CSU chummy with Orban
Weber's CSU is aware of this, yet also appreciates Orban's tough stance on migrants, compared to the more moderate policies of German Chancellor Angela Merkel, a member of the CSU's sister party, the Christian Democratic Union (CDU). The German economy also has close ties to manufacturing in Hungary. Carmakers Mercedes, Audi and BMW have invested billions of euros in the country, which boasts low taxes, highly skilled workers and weak labor unions. Audi's headquarters, incidentally, is based in the electoral district of Horst Seehofer, who until recently led the CSU. So no wonder the CSU has not been particularly critical of Orban, who in turn benefits handsomely from German companies generating tax revenue in his country. It's a win-win situation for both sides, basically.
For years, the EPP shied away from publicly criticizing Orban, instead preferring to talk to him behind the scenes, hoping this would be more effective. At the same time, the EU's conservatives were eagerly pointing out controversial figures within the Social Democratic group in the European Parliament, such as Romania's Victor Ponta and Liviu Dragnea. Indeed, EPP President Joseph Daul and Manfred Weber were still busily campaigning on behalf of Orban when the Hungarian leader was already going after the privately run Central European University and critical civil society groups. At which point "Stop Brussels" posters had already popped up across Hungary — paid for, incidentally, by European taxpayers! Orban's oligarchs have shamelessly lined their own pockets with EU funds, including his own son-in-law, despite a thick file on him compiled by the bloc's anti-fraud body, OLAF. Hungarian authorities, meanwhile, have been dragging their feet on the case.
Ingeborg Grässle, who sits on the European Parliament's budgetary control committee and is a member of the EPP, wants to put an end to this kind of embezzlement of EU funds. She supports the newly established European Public Prosecutor's Office, which may one day have the power to act throughout the entire bloc. Unsurprisingly, Orban rejects the body. Meanwhile, EPP member Frank Engel has accused Orban of having created an "illiberal" and deeply corrupt regime, and has questioned why the Hungarian leader has not been expelled from the group. Yet so far, nobody within the EPP has heeded Grässle's and Engel's calls for a tougher stance on Orban — which is bizarre, as the group has always said it champions "European values." The EPP's leaders have as a result become Orban's accomplices; they're his "useful idiots."

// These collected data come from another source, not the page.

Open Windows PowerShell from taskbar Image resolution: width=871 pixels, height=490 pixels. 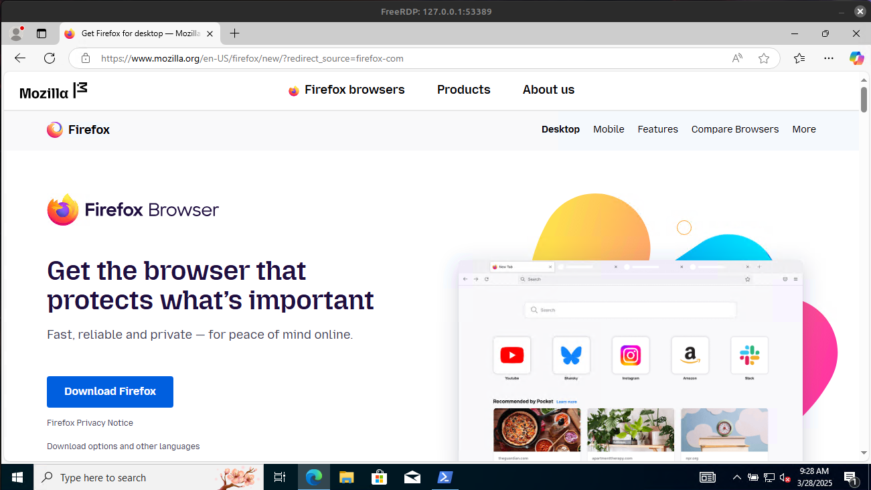click(445, 477)
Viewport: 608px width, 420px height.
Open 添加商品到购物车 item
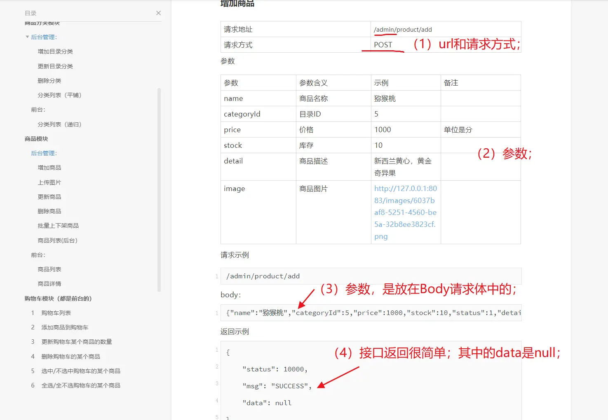coord(65,327)
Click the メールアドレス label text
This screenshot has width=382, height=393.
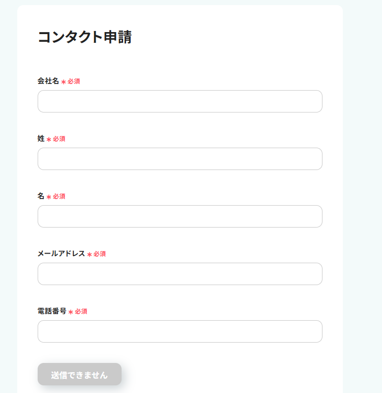(x=61, y=254)
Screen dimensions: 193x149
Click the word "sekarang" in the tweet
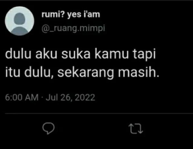click(x=86, y=73)
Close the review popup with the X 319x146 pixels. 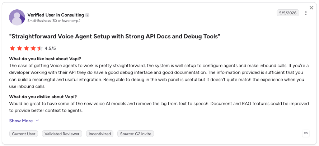coord(311,8)
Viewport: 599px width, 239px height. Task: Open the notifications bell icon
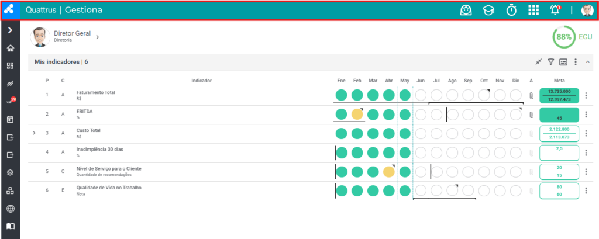(x=555, y=11)
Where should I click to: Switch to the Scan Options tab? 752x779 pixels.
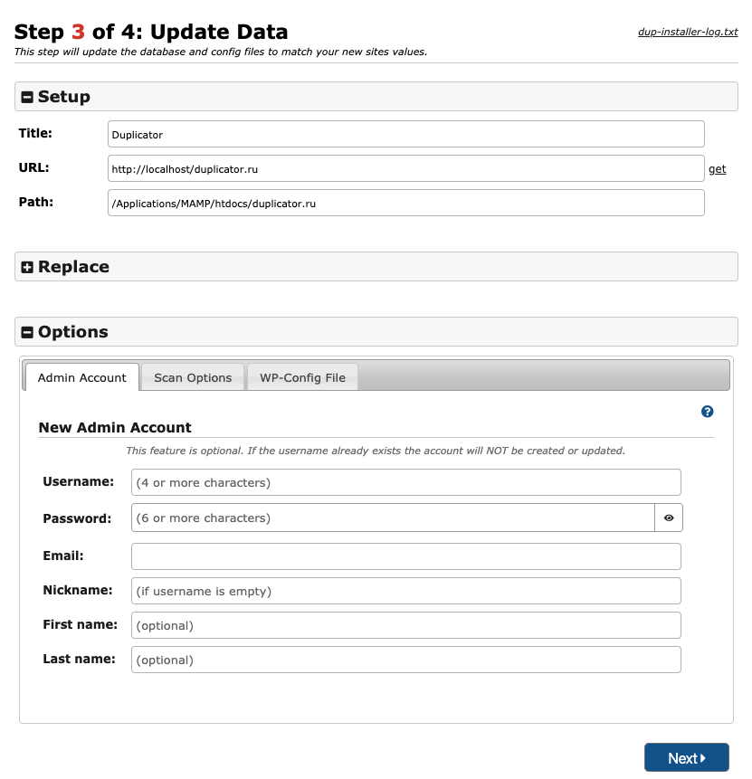(x=193, y=377)
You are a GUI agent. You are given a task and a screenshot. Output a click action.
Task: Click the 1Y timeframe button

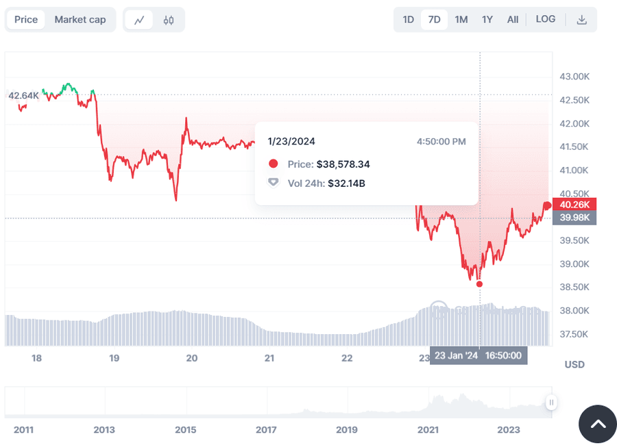(x=487, y=19)
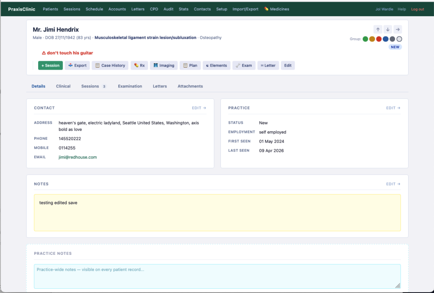Go to next patient with down arrow
This screenshot has height=293, width=434.
387,29
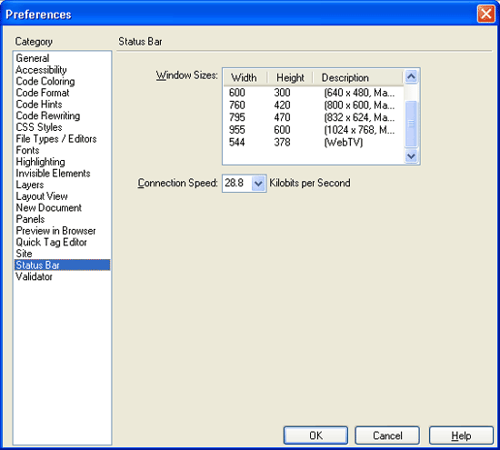Click the Width column header

245,77
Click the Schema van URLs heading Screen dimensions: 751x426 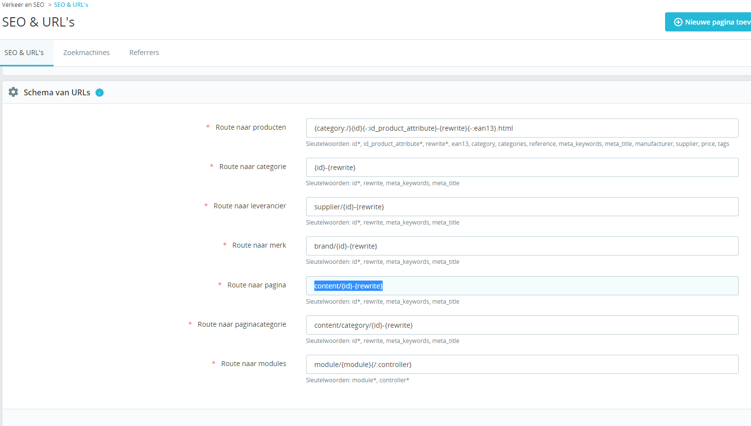pos(57,92)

The EPP must regain credibility
About a dozen parties that are part of the EPP have written to Daul objecting to Orban's populist politics. Yet their criticism also puts Daul and Weber under pressure. The two men have protected Orban for years and are partly to blame for his accumulation of power, which now makes him a serious threat to the EU. Orban no longer belongs in the EPP. And neither do Daul and Weber. The group urgently needs to regain credibility. For its own sake. And for Europe.
Stephan Ozsvath is a former reporter for German public broadcaster ARD who covered Southeastern Europe. In 2017, he published a book on Viktor Orban, titled: "Puszta-Populismus. Viktor Orban — ein europäischer Störfall?" ("Puszta populism. Viktor Orban — a problem for Europe?"). Ozsvath lives and works in both Vienna and Berlin.